La causa collettiva degli studenti
Anche gli studenti preparano la loro “controffensiva”. In particolare l’avvocato Andrea Callaioli si è detto pronto a denunce dei genitori dei ragazzi minorenni rimasti feriti per avviare un’azione legale comune e collettiva.
Parlando con Repubblica Monica, madre di un 16enne rimasto ferito negli scontri, spiega che il ragazzo “ha preso botte in testa, alla spalla, alla schiena, alle gambe. Gli hanno dato cinque giorni per contusioni multiple. È ancora sotto shock. Vediamo se torna a scuola. Comunque ci vuole provare”.
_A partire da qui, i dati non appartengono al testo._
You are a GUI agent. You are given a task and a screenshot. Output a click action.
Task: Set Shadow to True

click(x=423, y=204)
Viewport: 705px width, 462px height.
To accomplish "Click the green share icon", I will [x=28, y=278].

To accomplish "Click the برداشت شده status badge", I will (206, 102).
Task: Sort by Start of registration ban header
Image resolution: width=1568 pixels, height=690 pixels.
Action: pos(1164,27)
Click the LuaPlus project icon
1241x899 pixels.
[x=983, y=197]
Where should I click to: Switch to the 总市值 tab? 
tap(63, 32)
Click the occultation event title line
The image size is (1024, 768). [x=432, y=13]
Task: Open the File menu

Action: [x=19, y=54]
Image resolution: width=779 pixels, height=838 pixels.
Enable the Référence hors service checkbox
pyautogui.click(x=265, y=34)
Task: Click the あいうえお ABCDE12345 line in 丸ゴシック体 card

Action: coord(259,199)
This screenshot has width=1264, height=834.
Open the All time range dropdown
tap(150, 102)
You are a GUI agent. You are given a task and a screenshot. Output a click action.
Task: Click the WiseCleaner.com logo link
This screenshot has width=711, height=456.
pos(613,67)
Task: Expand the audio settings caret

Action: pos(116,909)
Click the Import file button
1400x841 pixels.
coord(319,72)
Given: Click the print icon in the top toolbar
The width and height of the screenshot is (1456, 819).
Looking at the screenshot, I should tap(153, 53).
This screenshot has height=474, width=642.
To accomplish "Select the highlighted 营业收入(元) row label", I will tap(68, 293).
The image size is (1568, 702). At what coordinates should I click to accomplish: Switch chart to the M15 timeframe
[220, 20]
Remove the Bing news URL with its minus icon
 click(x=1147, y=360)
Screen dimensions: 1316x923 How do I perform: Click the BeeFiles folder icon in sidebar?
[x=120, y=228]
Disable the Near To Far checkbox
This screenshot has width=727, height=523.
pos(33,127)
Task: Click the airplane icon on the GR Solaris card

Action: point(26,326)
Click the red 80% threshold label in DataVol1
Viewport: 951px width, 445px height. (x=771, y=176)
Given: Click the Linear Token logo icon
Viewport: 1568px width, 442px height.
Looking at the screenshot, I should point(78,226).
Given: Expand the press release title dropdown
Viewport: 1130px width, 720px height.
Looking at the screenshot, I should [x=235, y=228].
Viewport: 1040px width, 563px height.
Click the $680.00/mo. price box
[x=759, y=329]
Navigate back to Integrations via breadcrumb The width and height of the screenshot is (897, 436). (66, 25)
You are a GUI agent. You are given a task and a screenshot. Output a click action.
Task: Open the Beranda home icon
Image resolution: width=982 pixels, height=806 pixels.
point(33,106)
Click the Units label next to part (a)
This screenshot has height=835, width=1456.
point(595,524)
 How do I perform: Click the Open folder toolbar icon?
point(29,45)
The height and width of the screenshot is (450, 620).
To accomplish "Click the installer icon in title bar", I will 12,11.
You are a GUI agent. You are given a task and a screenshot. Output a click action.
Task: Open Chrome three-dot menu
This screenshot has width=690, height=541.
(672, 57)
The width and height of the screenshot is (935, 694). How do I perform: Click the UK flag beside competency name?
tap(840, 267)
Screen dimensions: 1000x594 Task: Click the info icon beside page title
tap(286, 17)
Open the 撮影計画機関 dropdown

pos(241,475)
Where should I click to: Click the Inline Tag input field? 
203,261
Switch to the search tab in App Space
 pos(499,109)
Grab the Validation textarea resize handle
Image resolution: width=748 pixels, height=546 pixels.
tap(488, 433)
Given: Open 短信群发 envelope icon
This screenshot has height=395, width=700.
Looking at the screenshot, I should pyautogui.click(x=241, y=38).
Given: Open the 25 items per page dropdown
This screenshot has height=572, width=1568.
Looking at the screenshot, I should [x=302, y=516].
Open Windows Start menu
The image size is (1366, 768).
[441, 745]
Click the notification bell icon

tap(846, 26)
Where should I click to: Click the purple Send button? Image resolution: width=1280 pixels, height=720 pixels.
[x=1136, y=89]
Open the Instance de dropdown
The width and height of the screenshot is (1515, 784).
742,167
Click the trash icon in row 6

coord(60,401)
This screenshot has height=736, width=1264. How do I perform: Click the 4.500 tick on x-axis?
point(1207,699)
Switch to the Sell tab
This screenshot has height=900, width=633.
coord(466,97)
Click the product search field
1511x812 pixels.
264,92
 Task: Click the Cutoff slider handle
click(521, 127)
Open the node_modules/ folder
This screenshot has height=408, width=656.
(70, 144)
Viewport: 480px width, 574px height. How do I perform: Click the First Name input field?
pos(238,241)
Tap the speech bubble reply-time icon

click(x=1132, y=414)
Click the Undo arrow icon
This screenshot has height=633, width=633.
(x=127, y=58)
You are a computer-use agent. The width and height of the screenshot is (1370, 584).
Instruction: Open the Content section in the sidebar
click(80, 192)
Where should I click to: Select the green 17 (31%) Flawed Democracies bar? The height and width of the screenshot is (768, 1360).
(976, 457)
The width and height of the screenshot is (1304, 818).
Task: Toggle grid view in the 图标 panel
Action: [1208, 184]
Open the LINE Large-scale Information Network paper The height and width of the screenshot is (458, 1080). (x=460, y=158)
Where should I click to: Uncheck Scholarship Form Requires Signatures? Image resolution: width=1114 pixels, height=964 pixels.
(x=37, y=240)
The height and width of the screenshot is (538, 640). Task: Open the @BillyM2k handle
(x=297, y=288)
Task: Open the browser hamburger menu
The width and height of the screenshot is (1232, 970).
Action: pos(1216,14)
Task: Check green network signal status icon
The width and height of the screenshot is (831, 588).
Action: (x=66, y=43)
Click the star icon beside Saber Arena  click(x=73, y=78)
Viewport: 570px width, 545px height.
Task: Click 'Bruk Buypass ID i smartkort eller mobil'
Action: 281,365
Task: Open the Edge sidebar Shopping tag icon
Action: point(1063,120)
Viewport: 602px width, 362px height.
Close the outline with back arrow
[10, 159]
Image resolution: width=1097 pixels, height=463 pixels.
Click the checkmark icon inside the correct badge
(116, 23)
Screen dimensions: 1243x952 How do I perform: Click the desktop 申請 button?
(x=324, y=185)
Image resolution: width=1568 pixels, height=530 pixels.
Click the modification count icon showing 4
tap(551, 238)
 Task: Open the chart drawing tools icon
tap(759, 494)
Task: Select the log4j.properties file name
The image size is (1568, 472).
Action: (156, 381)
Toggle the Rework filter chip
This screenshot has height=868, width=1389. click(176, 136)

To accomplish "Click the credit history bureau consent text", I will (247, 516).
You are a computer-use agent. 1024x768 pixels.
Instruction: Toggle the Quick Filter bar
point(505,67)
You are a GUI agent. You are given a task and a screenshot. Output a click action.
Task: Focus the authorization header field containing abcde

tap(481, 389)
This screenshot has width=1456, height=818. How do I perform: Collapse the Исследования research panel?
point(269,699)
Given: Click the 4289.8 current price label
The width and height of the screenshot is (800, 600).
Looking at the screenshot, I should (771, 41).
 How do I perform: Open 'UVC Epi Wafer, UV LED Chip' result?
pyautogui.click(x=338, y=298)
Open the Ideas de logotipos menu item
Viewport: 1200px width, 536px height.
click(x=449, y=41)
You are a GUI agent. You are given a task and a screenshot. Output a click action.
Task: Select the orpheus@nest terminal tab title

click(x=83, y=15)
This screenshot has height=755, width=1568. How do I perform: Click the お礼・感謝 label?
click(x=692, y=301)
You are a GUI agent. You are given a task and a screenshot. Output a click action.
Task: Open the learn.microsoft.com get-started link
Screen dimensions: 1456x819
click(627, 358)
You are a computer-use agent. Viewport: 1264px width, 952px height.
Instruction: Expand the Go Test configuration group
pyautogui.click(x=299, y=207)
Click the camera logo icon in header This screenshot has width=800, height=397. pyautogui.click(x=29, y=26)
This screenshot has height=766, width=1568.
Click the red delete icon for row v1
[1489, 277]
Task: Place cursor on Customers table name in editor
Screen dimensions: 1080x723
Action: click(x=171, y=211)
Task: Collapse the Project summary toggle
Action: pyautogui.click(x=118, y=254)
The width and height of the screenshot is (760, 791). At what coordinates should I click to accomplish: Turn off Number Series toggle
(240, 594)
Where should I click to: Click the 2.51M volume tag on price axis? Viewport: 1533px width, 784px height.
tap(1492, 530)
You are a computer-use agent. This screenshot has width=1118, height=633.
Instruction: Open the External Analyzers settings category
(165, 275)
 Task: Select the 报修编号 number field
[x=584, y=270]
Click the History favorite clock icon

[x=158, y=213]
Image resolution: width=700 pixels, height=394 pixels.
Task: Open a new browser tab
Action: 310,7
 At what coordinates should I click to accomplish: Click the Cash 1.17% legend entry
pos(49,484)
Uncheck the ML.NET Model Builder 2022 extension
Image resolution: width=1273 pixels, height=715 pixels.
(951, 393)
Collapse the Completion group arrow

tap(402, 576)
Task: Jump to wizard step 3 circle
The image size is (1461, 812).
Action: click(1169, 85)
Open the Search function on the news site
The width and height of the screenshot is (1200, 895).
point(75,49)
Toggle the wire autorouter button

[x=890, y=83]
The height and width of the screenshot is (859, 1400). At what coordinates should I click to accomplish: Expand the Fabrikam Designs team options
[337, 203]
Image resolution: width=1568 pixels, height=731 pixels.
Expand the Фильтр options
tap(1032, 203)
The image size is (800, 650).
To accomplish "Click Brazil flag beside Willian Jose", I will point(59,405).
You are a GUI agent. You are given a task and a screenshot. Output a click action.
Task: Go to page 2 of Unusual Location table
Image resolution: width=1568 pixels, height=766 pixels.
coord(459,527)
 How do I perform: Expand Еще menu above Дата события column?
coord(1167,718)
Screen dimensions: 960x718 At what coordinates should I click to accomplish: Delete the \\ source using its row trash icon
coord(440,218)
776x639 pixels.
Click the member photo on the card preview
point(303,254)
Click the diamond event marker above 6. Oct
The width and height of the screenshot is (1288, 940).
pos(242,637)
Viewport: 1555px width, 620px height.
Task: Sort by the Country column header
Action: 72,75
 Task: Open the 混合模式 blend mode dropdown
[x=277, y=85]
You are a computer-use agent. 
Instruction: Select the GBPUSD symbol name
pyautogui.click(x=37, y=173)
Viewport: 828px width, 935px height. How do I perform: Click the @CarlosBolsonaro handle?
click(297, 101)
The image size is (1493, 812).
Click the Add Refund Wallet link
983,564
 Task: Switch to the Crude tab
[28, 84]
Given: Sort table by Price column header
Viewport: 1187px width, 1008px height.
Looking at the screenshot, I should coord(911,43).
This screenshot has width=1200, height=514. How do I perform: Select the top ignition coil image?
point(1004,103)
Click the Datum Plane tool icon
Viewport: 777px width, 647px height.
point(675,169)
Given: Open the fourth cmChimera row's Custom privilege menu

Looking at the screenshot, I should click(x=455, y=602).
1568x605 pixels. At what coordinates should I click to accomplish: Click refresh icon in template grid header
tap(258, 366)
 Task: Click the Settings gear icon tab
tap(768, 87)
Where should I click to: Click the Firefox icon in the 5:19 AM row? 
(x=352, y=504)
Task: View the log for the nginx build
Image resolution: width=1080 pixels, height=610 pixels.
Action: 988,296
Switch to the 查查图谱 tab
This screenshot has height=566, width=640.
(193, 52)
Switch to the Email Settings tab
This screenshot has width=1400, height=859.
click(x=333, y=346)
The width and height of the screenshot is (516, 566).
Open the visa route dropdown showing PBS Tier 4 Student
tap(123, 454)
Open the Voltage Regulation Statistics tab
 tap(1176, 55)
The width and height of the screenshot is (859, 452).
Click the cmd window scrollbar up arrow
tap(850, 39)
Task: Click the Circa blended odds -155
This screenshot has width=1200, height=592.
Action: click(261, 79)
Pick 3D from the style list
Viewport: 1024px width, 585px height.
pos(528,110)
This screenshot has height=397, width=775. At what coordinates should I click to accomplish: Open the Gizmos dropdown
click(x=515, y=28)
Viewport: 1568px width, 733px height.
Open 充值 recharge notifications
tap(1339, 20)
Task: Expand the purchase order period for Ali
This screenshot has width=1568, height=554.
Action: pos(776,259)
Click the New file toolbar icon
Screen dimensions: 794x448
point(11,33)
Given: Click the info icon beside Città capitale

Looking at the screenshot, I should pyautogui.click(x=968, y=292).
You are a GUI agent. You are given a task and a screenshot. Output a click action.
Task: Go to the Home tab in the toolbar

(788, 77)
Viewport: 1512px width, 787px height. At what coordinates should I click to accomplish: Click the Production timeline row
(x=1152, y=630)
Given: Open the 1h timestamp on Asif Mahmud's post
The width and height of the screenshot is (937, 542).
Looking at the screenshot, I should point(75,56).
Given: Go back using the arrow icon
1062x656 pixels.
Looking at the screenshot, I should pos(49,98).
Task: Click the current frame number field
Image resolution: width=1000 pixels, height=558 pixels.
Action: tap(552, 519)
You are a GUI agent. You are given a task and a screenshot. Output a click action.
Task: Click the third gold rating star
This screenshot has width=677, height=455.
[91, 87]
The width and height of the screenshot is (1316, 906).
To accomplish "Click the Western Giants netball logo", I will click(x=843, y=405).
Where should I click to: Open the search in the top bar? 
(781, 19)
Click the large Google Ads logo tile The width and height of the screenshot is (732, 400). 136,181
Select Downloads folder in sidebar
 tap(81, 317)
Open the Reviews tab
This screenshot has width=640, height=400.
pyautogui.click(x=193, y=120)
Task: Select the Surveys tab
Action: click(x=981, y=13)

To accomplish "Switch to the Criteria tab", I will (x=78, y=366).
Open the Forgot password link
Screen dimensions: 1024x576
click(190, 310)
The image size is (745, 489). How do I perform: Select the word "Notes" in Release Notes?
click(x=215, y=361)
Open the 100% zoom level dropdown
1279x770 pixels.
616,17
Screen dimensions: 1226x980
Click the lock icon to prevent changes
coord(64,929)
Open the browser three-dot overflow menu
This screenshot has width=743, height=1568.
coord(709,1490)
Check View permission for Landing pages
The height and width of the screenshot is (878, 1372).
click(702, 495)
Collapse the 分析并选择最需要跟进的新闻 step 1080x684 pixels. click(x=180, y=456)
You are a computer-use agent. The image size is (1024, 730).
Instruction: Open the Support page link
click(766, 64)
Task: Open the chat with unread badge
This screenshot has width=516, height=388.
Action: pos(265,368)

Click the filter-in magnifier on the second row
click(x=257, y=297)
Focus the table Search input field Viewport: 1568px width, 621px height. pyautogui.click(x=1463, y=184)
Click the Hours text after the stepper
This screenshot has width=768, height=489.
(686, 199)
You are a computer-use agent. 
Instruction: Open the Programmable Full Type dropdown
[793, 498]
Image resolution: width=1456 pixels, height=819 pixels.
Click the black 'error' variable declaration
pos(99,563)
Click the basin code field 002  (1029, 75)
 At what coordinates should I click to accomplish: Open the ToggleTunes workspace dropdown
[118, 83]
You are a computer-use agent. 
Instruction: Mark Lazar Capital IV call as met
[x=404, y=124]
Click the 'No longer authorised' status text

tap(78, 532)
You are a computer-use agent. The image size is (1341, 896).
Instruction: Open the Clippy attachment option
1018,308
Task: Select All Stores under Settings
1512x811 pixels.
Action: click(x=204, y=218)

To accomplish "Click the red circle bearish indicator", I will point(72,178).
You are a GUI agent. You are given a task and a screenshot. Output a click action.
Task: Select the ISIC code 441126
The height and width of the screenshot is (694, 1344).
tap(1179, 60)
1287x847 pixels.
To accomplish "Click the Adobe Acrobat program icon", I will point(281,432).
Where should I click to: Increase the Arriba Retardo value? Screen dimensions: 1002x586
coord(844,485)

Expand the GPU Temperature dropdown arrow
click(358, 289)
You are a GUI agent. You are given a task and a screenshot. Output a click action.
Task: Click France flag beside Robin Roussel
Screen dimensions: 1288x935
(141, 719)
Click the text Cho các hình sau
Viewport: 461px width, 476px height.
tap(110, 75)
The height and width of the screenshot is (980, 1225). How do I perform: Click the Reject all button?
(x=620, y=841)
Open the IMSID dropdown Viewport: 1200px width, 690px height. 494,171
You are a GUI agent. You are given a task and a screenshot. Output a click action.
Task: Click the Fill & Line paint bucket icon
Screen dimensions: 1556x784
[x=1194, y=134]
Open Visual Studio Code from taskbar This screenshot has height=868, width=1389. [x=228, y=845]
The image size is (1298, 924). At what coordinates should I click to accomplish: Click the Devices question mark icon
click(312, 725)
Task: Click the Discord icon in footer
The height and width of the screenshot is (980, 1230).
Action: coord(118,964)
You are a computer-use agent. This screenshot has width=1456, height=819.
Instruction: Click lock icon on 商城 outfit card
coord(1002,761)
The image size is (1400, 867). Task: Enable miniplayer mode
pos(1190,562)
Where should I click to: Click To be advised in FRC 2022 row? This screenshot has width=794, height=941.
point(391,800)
“Era nel gruppo con gli altri. Nel video della carica più diffuso si sente urlare: ‘Corri Andrea, corri’ – aggiunge – Ecco, Andrea è lui“. La madre del 16enne spiega che la famiglia farà causa, perché “questa è una cosa che non può passare sotto silenzio. Ogni volta che guardo quel video piango ancora. Io ho parlato con le famiglie che si trovavano in ospedale e sono tutte della stessa idea. Bisogna individuare i colpevoli, non c’erano motivi per agire così. Era una manifestazione pacifica, l’unica colpa dei ragazzi la mancata autorizzazione. Ma quello che hanno subito è troppo”.
“Mio figlio – dice ancora Monica – partecipa alle manifestazioni da quando va in prima. Ha iniziato con quelle per l’ambiente. Non è mai successo nulla. A me delle scuse importa fino a un certo punto. Voglio che queste cose non succedano più. Un’amica di mio figlio è rimasta in osservazione per un trauma cranico, un altro è stato colpito all’addome e aveva sangue nelle urine, si temeva un’emorragia interna. Stiamo parlando di ragazzini, li hanno curati in pediatria“.